• What the task requires:
Swap each occurrence of "How do I perform:" for "What should I do to:" in the entries below, and reproduce them with everything else unchanged.

• Data excerpts:
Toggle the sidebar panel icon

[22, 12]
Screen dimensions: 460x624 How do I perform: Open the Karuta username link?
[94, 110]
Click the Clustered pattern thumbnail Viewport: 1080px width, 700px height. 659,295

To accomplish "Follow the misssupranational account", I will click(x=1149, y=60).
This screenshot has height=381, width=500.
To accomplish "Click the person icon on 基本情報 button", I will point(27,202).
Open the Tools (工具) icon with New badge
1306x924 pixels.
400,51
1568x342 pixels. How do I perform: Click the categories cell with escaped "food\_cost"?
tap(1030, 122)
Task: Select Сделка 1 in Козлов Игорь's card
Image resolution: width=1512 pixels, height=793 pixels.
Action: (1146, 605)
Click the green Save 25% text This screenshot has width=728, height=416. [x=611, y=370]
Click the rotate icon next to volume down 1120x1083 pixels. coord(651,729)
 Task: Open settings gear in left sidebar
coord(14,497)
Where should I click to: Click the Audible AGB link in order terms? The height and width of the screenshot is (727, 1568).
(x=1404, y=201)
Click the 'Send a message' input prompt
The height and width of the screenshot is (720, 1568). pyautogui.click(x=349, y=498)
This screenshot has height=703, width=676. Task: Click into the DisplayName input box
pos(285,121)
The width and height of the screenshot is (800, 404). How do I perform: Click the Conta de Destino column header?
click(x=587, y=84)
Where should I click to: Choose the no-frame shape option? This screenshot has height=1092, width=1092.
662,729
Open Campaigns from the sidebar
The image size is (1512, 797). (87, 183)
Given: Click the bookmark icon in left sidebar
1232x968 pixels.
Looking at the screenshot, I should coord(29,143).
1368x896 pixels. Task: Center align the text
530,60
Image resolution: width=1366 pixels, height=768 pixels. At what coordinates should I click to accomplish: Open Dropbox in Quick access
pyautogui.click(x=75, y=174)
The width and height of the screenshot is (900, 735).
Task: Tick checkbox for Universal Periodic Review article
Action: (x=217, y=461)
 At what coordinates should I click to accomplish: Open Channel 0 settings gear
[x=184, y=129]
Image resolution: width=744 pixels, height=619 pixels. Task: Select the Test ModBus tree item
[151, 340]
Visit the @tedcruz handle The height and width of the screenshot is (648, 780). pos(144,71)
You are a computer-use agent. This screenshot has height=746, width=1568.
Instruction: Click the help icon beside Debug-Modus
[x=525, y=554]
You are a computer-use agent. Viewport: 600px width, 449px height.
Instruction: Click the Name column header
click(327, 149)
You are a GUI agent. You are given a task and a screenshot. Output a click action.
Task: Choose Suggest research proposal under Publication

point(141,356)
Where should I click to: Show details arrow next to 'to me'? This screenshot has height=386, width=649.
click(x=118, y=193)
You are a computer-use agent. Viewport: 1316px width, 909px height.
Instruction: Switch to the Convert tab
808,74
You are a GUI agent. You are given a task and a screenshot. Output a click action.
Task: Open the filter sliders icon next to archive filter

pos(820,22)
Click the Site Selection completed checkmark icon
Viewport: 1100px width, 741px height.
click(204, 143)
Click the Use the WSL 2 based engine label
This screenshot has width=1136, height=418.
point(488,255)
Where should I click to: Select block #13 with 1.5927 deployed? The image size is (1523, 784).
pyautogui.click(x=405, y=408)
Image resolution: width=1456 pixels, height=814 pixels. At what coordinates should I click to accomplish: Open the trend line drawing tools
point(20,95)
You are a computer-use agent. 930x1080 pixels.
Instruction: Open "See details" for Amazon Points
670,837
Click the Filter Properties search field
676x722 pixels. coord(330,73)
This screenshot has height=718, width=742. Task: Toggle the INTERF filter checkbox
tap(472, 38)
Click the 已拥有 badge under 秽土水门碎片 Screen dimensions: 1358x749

• Answer to this task:
Toggle the sidebar panel icon

[22, 12]
Screen dimensions: 460x624 What should I do to: Open the Karuta username link?
[94, 110]
Click the Clustered pattern thumbnail Viewport: 1080px width, 700px height. 659,295

To accomplish "Follow the misssupranational account", I will click(x=1149, y=60).
This screenshot has height=381, width=500.
To accomplish "Click the person icon on 基本情報 button", I will point(27,202).
Open the Tools (工具) icon with New badge
1306x924 pixels.
400,51
1568x342 pixels. What should I do to: Click the categories cell with escaped "food\_cost"?
tap(1030, 122)
Task: Select Сделка 1 in Козлов Игорь's card
Image resolution: width=1512 pixels, height=793 pixels.
Action: (1146, 605)
Click the green Save 25% text This screenshot has width=728, height=416. [x=611, y=370]
Click the rotate icon next to volume down 1120x1083 pixels. coord(651,729)
 Task: Open settings gear in left sidebar
coord(14,497)
Where should I click to: Click the Audible AGB link in order terms? The height and width of the screenshot is (727, 1568).
(x=1404, y=201)
Click the 'Send a message' input prompt
The height and width of the screenshot is (720, 1568). pyautogui.click(x=349, y=498)
This screenshot has height=703, width=676. Task: Click into the DisplayName input box
pos(285,121)
The width and height of the screenshot is (800, 404). What should I do to: Click the Conta de Destino column header?
click(x=587, y=84)
Where should I click to: Choose the no-frame shape option? This screenshot has height=1092, width=1092.
662,729
Open Campaigns from the sidebar
The image size is (1512, 797). (87, 183)
Given: Click the bookmark icon in left sidebar
1232x968 pixels.
Looking at the screenshot, I should coord(29,143).
1368x896 pixels. Task: Center align the text
530,60
Image resolution: width=1366 pixels, height=768 pixels. At what coordinates should I click to accomplish: Open Dropbox in Quick access
pyautogui.click(x=75, y=174)
The width and height of the screenshot is (900, 735).
Task: Tick checkbox for Universal Periodic Review article
Action: (x=217, y=461)
 At what coordinates should I click to accomplish: Open Channel 0 settings gear
[x=184, y=129]
Image resolution: width=744 pixels, height=619 pixels. Task: Select the Test ModBus tree item
[151, 340]
Visit the @tedcruz handle The height and width of the screenshot is (648, 780). pos(144,71)
You are a computer-use agent. This screenshot has height=746, width=1568.
Instruction: Click the help icon beside Debug-Modus
[x=525, y=554]
You are a computer-use agent. Viewport: 600px width, 449px height.
Instruction: Click the Name column header
click(327, 149)
You are a GUI agent. You are given a task and a screenshot. Output a click action.
Task: Choose Suggest research proposal under Publication

point(141,356)
Where should I click to: Show details arrow next to 'to me'? This screenshot has height=386, width=649.
click(x=118, y=193)
You are a computer-use agent. Viewport: 1316px width, 909px height.
Instruction: Switch to the Convert tab
808,74
You are a GUI agent. You are given a task and a screenshot. Output a click action.
Task: Open the filter sliders icon next to archive filter

pos(820,22)
Click the Site Selection completed checkmark icon
Viewport: 1100px width, 741px height.
click(204, 143)
Click the Use the WSL 2 based engine label
This screenshot has width=1136, height=418.
point(488,255)
Where should I click to: Select block #13 with 1.5927 deployed? The image size is (1523, 784).
pyautogui.click(x=405, y=408)
Image resolution: width=1456 pixels, height=814 pixels. At what coordinates should I click to accomplish: Open the trend line drawing tools
point(20,95)
You are a computer-use agent. 930x1080 pixels.
Instruction: Open "See details" for Amazon Points
670,837
Click the Filter Properties search field
676x722 pixels. coord(330,73)
This screenshot has height=718, width=742. Task: Toggle the INTERF filter checkbox
tap(472, 38)
Click the 已拥有 badge under 秽土水门碎片 Screen dimensions: 1358x749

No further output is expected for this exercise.